AIM OF THE TASK: Please reproduce the stretch of records from the line containing "Where should I click to: Click today's" through the line containing "(x=1214, y=425)", substituting "separator" for "divider" and leaving everything else unchanged.

-- BEGIN --

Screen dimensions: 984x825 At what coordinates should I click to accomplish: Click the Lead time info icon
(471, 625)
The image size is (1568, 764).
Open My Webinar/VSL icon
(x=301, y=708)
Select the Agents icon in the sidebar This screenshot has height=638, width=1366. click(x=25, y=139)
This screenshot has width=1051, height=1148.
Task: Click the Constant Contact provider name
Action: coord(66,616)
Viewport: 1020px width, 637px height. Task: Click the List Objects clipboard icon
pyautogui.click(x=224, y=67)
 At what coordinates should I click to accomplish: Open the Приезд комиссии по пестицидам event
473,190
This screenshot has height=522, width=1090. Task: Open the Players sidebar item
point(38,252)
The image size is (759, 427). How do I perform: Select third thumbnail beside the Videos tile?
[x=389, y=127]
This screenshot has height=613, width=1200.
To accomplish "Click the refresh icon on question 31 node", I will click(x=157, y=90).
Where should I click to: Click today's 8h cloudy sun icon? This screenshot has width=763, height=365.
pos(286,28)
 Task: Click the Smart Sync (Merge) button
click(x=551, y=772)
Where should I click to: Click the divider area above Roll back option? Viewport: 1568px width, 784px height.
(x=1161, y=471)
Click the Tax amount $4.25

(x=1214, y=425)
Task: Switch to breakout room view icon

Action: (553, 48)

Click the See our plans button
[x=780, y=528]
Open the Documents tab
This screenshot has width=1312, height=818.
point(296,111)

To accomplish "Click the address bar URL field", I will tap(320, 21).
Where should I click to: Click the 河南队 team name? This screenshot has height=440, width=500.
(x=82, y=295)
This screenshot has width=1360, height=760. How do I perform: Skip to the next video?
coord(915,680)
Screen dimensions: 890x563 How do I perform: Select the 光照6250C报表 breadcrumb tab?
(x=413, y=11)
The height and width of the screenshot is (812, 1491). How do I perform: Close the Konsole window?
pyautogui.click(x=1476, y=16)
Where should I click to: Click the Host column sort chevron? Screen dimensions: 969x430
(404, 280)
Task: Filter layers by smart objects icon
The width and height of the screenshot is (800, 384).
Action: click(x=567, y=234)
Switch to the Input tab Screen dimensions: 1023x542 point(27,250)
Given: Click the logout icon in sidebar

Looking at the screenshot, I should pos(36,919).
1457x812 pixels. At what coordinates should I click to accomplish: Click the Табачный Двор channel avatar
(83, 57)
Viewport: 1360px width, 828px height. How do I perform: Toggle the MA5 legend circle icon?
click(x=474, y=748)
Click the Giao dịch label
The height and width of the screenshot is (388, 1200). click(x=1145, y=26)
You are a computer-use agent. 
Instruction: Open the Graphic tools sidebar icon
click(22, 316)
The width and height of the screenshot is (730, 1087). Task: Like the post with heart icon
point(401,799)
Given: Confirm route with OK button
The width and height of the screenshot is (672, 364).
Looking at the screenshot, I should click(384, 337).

-- END --

FINAL RESULT:
Where should I click to: Click today's 8h cloudy sun icon? This screenshot has width=763, height=365.
pos(286,28)
 Task: Click the Smart Sync (Merge) button
click(x=551, y=772)
Where should I click to: Click the separator area above Roll back option? Viewport: 1568px width, 784px height.
(x=1161, y=471)
Click the Tax amount $4.25

(x=1214, y=425)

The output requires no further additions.